Les meilleurs moments pour visiter Chamula sont le carnaval du début du carême en février-mars, la période des cinq jours 'perdus' du calendrier maya et surtout la Saint-Jean entre le 22 et le 25 juin, puisque le Templo de San Juan, l'église principale, est dédié à Saint-Jean Baptiste qui occupe ici une place plus importante que le Christ. Des milliers de personnes des villages et vallées des environs se rendent à Chamula à ce moment-là, pour fêter, boire, négocier et aussi pour le changement des 'cargos', les fonctions et tâches que chacun offre à la communauté pendant un an, à tour de rôle (voir article sur les Pueblos Mancomunados de la Sierra Norte/Juarez).

## [DONNÉES D'ENTRÉE]
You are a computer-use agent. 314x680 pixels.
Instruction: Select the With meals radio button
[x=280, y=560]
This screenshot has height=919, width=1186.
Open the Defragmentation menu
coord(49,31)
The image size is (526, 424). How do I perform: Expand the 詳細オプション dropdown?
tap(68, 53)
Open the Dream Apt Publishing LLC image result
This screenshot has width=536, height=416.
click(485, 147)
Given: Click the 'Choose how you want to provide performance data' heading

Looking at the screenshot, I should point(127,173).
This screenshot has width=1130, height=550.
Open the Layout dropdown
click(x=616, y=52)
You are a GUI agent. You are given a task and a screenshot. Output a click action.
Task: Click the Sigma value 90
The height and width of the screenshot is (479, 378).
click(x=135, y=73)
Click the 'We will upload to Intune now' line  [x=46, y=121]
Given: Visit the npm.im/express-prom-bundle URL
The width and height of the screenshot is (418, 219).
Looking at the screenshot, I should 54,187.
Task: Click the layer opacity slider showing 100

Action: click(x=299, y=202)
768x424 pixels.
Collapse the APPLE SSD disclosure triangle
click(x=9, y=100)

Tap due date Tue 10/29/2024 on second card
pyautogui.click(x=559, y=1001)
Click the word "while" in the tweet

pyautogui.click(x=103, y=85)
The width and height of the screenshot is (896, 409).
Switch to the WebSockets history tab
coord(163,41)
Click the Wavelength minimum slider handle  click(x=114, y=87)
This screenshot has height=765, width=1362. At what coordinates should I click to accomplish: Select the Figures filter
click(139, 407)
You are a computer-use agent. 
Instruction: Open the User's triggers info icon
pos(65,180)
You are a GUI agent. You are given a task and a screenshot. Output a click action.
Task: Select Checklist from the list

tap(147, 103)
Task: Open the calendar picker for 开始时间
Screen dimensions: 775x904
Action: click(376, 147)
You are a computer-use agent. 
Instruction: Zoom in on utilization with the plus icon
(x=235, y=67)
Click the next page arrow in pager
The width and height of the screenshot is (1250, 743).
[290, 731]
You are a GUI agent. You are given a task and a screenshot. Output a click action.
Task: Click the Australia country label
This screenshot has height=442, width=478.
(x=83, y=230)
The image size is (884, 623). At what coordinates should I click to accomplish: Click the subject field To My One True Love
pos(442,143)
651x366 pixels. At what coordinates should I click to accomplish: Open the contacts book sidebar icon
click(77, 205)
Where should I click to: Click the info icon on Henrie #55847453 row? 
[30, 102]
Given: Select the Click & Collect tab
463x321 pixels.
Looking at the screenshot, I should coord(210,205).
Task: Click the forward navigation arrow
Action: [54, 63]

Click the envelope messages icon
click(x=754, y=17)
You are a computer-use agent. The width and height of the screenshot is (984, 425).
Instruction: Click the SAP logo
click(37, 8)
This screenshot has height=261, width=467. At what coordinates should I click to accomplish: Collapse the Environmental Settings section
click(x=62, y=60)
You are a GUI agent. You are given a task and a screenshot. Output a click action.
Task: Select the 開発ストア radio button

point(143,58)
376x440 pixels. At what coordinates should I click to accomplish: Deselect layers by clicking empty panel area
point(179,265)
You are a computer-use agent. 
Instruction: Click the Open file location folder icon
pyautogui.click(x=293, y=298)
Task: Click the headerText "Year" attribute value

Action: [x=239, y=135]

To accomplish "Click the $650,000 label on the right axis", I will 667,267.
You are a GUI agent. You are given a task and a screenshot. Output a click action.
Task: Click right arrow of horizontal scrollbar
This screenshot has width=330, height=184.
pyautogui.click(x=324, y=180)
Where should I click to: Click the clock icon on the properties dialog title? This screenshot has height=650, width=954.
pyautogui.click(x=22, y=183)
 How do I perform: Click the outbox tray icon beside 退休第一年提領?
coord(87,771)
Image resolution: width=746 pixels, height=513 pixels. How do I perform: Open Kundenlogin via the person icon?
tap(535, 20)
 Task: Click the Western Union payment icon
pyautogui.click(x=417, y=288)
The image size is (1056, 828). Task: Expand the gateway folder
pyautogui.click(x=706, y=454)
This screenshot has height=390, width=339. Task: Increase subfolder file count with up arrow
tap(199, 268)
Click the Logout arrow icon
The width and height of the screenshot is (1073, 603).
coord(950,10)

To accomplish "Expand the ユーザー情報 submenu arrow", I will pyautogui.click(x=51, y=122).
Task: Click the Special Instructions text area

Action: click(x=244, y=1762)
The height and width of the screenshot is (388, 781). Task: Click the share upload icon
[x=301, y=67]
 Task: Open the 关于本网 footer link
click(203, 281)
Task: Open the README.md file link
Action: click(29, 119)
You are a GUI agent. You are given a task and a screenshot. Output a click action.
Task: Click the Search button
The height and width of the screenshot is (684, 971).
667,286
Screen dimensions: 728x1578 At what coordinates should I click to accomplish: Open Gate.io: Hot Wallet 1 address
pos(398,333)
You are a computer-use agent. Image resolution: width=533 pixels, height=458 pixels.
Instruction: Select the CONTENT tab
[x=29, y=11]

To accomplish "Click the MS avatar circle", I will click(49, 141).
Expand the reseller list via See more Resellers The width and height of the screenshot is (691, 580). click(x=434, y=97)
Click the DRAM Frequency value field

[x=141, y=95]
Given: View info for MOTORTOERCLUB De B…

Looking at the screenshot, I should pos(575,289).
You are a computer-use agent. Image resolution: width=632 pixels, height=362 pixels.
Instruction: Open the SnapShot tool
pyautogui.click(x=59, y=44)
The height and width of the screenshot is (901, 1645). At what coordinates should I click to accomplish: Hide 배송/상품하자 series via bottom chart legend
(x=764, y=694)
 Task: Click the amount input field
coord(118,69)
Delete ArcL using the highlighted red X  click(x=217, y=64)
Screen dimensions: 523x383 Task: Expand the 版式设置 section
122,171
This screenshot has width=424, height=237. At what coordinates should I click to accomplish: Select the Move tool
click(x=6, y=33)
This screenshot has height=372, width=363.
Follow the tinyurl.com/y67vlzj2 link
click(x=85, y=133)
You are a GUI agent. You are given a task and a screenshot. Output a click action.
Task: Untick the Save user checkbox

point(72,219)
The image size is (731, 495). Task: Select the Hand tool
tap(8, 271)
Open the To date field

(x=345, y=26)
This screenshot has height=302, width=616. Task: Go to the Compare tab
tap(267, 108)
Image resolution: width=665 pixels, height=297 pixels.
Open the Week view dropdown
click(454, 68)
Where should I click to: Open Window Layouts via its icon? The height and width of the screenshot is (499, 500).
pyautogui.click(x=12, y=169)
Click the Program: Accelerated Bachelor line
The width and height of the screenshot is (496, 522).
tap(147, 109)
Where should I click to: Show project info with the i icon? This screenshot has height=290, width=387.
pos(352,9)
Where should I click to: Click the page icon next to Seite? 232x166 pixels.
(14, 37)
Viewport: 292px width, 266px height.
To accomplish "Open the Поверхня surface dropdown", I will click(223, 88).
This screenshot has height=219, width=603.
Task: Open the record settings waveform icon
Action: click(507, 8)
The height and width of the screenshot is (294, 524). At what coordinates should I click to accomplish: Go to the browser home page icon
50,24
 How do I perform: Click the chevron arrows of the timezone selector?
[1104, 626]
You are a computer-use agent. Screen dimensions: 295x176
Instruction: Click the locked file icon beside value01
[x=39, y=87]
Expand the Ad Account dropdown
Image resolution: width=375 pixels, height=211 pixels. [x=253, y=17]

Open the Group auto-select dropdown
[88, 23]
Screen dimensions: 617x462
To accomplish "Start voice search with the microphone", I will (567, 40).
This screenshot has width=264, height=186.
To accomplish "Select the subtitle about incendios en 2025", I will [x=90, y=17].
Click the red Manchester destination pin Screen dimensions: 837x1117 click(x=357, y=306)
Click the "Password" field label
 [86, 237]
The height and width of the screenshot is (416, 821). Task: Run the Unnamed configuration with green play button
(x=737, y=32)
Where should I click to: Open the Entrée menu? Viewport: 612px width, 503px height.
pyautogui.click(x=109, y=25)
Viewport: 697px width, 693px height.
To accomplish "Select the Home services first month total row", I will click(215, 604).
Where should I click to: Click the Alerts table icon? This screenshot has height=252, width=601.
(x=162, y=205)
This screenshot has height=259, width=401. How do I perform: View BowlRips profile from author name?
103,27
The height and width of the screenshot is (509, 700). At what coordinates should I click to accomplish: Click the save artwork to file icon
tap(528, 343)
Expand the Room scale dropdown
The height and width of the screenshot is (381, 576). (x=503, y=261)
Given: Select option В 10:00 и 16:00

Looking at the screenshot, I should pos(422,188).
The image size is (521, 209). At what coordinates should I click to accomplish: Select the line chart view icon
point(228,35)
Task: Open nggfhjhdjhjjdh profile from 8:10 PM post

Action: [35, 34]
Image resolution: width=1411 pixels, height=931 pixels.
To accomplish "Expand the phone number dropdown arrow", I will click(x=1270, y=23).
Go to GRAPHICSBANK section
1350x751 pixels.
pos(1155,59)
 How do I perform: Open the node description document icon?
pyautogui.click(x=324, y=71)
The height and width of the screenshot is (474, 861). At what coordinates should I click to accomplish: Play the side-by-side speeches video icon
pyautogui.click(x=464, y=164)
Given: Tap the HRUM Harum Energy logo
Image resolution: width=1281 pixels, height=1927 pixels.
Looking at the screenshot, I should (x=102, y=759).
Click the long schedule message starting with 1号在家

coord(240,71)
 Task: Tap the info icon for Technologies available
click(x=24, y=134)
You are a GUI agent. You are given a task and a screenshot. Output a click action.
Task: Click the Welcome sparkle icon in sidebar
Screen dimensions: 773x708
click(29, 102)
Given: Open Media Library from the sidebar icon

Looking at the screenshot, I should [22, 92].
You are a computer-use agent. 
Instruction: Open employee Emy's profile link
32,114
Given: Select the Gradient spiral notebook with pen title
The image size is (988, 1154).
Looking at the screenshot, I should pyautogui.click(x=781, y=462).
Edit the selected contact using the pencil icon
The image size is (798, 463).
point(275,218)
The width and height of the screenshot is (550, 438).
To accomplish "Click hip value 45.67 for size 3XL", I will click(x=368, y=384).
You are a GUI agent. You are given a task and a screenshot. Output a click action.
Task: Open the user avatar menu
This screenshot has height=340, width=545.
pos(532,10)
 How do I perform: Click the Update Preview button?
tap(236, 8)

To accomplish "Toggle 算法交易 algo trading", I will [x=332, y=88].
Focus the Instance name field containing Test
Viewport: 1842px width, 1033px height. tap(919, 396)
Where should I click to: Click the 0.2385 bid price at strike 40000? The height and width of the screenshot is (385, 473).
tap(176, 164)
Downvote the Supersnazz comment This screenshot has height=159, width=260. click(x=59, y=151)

## [ACTION DEMANDÉE A]
D'après le texte sur Chamula, à quel saint est dédiée l'église principale du village ?
## [ACTION DEMANDÉE B]
Mettez à jour le texte sur Chamula : recopiez tout ce qui va de « Les meilleurs moments » jusqu'à « la Sierra Norte/Juarez). » en remplaçant « carnaval » par « festival ».
## [ACTION DEMANDÉE C]
Rédigez la suite du texte sur les fêtes de Chamula, après sa dernière phrase.

## [RÉPONSE RÉDIGÉE A]
À Saint-Jean Baptiste.

## [RÉPONSE RÉDIGÉE B]
Les meilleurs moments pour visiter Chamula sont le festival du début du carême en février-mars, la période des cinq jours 'perdus' du calendrier maya et surtout la Saint-Jean entre le 22 et le 25 juin, puisque le Templo de San Juan, l'église principale, est dédié à Saint-Jean Baptiste qui occupe ici une place plus importante que le Christ. Des milliers de personnes des villages et vallées des environs se rendent à Chamula à ce moment-là, pour fêter, boire, négocier et aussi pour le changement des 'cargos', les fonctions et tâches que chacun offre à la communauté pendant un an, à tour de rôle (voir article sur les Pueblos Mancomunados de la Sierra Norte/Juarez).

## [RÉPONSE RÉDIGÉE C]
Le synchrétisme entre religion catholique et rites mayas est ici à son comble. Le dimanche et lors des fêtes, l'église est décorée avec de grandes guirlandes d'aiguilles de pin. Le lundi, jour de notre visite, les guirlandes sont enlevées et l'église balayée de son tapis d'aiguilles qui jonchent le sol et en font un espace hautement périlleux car glissant à souhait ! A l'extérieur, on trouve partout des croix - qui à l'origine indiquent bien sûr les 4 points cardinaux - avec un arbre, le plus souvent un pin, représentant l'arbre de vie.



Il est strictement interdit de prendre des photos à l'intérieur de l'église. Pour y entrer on doit d'ailleurs prendre son billet de l'autre côté de la place - je vais garder ce document précieusement car il contient mon nom, la date de ma visite et ma nationalité....  qui, pour la première fois, est mexicaine, car ainsi en a décidé le jeune homme derrière son comptoir !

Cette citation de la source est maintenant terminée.